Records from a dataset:

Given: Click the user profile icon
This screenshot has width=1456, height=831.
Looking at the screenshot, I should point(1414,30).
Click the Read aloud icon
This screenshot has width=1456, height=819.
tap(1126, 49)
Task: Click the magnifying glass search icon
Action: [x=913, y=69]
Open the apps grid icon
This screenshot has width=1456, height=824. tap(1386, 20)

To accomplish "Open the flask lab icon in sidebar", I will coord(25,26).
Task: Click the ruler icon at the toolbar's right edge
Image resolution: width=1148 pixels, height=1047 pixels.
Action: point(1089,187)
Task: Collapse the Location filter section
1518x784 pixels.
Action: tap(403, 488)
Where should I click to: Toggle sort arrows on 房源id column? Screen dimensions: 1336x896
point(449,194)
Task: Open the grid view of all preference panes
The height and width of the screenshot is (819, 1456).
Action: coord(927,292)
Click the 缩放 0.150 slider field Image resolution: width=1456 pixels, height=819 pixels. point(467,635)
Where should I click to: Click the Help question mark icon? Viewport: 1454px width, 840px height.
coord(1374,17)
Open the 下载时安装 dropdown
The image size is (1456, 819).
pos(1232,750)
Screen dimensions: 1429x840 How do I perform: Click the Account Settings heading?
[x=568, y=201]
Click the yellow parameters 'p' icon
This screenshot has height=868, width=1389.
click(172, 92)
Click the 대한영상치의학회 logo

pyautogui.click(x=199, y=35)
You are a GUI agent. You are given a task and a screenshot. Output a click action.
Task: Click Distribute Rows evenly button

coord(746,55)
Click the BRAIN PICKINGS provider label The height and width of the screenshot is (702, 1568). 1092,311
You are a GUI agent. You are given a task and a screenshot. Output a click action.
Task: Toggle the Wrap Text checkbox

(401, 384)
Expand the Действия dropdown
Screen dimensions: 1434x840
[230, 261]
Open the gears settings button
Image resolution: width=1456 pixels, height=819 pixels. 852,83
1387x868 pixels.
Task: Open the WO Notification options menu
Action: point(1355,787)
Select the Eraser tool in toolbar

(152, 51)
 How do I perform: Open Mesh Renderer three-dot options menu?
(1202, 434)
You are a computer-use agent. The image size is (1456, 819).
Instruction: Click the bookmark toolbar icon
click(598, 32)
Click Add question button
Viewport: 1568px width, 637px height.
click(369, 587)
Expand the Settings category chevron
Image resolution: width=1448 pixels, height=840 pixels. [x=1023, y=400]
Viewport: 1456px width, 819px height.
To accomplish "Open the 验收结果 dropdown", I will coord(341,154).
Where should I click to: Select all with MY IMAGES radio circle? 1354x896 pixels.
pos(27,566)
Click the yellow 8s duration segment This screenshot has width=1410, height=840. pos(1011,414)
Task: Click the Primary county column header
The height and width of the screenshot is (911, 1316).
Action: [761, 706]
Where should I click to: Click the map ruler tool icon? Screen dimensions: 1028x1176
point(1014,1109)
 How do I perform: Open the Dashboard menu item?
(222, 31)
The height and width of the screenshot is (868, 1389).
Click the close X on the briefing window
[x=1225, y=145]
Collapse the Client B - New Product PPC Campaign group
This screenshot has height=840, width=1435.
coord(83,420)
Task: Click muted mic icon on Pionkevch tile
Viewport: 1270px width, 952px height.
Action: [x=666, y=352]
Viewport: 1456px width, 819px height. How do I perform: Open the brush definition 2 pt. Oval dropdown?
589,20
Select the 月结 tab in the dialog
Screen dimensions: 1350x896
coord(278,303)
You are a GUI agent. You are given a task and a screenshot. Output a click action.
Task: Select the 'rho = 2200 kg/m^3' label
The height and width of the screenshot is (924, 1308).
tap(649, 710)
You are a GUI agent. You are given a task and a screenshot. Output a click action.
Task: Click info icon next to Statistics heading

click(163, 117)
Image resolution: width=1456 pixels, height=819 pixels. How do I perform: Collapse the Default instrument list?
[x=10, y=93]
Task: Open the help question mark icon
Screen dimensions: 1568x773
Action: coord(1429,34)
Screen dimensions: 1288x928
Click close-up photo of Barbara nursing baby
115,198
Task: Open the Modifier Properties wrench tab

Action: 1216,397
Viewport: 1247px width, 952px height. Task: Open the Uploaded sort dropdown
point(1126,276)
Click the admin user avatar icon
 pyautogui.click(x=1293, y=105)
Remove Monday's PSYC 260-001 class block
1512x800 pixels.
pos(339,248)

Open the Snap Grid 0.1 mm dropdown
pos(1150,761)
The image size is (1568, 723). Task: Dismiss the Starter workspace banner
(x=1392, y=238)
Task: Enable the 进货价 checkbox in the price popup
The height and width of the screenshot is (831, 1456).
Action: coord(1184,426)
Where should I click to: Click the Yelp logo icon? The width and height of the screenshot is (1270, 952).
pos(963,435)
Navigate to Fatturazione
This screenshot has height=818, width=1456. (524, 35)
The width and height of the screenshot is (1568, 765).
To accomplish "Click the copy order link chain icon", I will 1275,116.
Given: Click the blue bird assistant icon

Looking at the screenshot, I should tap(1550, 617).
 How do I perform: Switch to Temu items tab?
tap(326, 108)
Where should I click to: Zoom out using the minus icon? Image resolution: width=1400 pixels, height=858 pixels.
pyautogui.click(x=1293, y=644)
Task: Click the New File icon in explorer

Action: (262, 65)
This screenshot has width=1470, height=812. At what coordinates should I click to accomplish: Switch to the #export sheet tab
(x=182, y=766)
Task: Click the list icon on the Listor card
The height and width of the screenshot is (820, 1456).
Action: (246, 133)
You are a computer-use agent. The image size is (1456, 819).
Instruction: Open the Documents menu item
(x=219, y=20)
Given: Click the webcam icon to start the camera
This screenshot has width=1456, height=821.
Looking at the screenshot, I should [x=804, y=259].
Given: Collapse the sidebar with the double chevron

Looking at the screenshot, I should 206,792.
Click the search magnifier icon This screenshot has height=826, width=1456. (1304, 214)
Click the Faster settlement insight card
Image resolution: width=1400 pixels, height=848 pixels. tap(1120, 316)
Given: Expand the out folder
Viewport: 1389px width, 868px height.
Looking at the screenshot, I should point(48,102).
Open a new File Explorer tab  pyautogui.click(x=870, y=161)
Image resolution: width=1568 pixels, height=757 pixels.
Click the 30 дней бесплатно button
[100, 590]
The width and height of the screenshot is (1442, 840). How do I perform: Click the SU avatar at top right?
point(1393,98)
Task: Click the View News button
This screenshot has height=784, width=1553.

## Exercise
Tell how many lines in the entries above include the string "yellow", and write nothing but the number.

## Reply
2